What's the deal with SSE support in GCC-based compilers?

stb_image will either use SSE2 (if you compile with -msse2) or will not use any SIMD at all, rather than trying to detect the processor at runtime and handle it correctly. As I understand it, the approved path in GCC for runtime-detection require you to use multiple source files, one for each CPU configuration. Because stb_image is a header-file library that compiles in only one source file, there's no approved way to build both an SSE-enabled and a non-SSE-enabled variation.

While we've tried to work around it, we've had multiple issues over the years due to specific versions of gcc breaking what we're doing, so we've given up on it. See https://github.com/nothings/stb/issues/280 and https://github.com/nothings/stb/issues/410 for examples.

Some of these libraries seem redundant to existing open source libraries. Are they better somehow?

Generally they're only better in that they're easier to integrate, easier to use, and easier to release (single file; good API; no attribution requirement). They may be less featureful, slower, and/or use more memory. If you're already using an equivalent library, there's probably no good reason to switch.

Can I link directly to the table of stb libraries?

You can use this URL to link directly to that list.

Why do you list "lines of code"? It's a terrible metric.

Just to give you some idea of the internal complexity of the library, to help you manage your expectations, or to let you know what you're getting into. While not all the libraries are written in the same style, they're certainly similar styles, and so comparisons between the libraries are probably still meaningful.

Note though that the lines do include both the implementation, the part that corresponds to a header file, and the documentation.

Why single-file headers?

Windows doesn't have standard directories where libraries live. That makes deploying libraries in Windows a lot more painful than open source developers on Unix-derivates generally realize. (It also makes library dependencies a lot worse in Windows.)

There's also a common problem in Windows where a library was built against a different version of the runtime library, which causes link conflicts and confusion. Shipping the libs as headers means you normally just compile them straight into your project without making libraries, thus sidestepping that problem.

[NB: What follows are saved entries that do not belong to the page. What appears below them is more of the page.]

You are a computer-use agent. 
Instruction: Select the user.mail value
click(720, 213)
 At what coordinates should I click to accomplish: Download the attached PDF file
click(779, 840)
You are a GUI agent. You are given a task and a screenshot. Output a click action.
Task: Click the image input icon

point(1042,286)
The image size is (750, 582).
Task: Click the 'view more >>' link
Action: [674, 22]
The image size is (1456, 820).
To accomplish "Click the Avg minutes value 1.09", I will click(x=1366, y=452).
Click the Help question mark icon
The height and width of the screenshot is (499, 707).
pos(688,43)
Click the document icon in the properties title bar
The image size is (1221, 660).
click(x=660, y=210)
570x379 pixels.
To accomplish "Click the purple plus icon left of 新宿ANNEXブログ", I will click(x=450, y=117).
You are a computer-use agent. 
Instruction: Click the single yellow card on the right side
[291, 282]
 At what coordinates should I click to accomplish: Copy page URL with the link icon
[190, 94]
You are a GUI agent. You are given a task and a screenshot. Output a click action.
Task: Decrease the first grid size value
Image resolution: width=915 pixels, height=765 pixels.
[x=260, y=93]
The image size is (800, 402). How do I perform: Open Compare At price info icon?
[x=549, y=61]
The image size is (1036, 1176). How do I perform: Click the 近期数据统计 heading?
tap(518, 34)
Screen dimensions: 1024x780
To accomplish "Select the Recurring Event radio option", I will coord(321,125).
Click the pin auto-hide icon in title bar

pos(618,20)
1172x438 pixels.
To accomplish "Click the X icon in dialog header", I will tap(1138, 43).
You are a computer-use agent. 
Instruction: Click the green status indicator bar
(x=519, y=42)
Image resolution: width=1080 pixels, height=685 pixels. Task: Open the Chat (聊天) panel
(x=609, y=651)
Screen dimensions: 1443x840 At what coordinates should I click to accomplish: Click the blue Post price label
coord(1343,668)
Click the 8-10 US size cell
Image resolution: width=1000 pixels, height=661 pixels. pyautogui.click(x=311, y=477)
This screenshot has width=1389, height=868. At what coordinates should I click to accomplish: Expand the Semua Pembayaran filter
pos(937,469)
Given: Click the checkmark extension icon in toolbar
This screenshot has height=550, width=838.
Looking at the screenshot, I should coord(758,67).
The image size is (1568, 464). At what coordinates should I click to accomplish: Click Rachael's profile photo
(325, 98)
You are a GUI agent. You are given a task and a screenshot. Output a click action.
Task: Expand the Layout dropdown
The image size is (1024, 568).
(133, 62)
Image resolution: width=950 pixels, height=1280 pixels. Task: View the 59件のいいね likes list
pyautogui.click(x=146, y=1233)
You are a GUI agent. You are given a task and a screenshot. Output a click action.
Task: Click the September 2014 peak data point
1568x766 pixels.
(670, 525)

Making them a single file makes it very easy to just drop them into a project that needs them. (Of course you can still put them in a proper shared library tree if you want.)

Why not two files, one a header and one an implementation? The difference between 10 files and 9 files is not a big deal, but the difference between 2 files and 1 file is a big deal. You don't need to zip or tar the files up, you don't have to remember to attach two files, etc.

Why "stb"? Is this something to do with Set-Top Boxes?

No, they are just the initials for my name, Sean T. Barrett. This was not chosen out of egomania, but as a moderately sane way of namespacing the filenames and source function names.

Will you add more image types to stb_image.h?

No. As stb_image use has grown, it has become more important for us to focus on security of the codebase. Adding new image formats increases the amount of code we need to secure, so it is no longer worth adding new formats.

Do you have any advice on how to create my own single-file library?

Yes. https://github.com/nothings/stb/blob/master/docs/stb_howto.txt

Why public domain?

I prefer it over GPL, LGPL, BSD, zlib, etc. for many reasons. Some of them are listed here: https://github.com/nothings/stb/blob/master/docs/why_public_domain.md

Why C?

Primarily, because I use C, not C++. But it does also make it easier for other people to use them from other languages.

Why not C99? stdint.h, declare-anywhere, etc.

I still use MSVC 6 (1998) as my IDE because it has better human factors for me than later versions of MSVC.